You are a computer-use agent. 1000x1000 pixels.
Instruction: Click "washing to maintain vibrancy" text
:::::
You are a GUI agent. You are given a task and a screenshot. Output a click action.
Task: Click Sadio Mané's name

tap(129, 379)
:::::
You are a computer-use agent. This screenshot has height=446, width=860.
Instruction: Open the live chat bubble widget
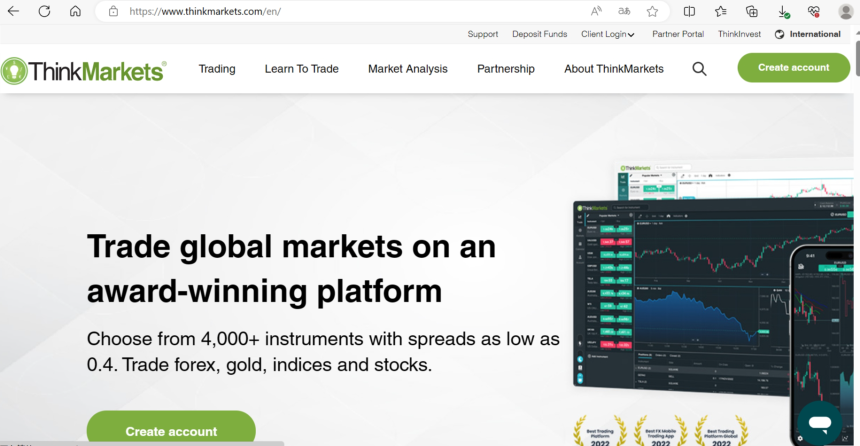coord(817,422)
:::::
AIM OF THE TASK | Return each line from the items above that contains the word "Instruction". Case counts, so a line matches only if the capitalization is the same.

WORKED SOLUTION |
Instruction: Click "washing to maintain vibrancy" text
Instruction: Open the live chat bubble widget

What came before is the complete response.